Excerpted data ->
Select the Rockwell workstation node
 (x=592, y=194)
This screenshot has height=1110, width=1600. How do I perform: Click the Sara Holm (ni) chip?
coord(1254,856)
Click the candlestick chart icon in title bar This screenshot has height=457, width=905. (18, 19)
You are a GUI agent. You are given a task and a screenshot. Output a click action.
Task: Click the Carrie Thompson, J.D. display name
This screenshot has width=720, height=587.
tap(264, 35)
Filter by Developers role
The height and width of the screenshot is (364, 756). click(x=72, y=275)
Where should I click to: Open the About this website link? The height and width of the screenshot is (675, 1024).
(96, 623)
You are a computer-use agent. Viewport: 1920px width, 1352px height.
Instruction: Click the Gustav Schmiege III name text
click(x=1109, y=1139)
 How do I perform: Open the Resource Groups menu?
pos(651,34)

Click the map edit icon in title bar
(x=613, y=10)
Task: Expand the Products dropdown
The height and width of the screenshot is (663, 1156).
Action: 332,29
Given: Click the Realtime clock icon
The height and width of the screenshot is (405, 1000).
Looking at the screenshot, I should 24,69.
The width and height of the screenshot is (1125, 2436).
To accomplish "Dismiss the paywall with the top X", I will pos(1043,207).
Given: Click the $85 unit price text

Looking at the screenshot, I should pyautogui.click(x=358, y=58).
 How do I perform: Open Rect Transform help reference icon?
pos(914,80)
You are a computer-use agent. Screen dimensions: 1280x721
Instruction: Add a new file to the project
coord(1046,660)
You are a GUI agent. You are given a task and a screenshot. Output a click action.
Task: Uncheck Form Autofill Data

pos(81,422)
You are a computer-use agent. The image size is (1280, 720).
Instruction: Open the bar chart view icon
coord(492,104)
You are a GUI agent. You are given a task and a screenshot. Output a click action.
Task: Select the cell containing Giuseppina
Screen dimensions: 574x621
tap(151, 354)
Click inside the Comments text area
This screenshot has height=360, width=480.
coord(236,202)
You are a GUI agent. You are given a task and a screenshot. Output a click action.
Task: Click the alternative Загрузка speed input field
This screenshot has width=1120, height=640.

Exercise aim ->
Rewrite the records starting at the line containing "The width and" and ending at the line containing "should pyautogui.click(x=358, y=58).", changing "paywall" to "banner" and keeping everything else the same.

Written solution ->
The width and height of the screenshot is (1125, 2436).
To accomplish "Dismiss the banner with the top X", I will pos(1043,207).
Given: Click the $85 unit price text

Looking at the screenshot, I should pyautogui.click(x=358, y=58).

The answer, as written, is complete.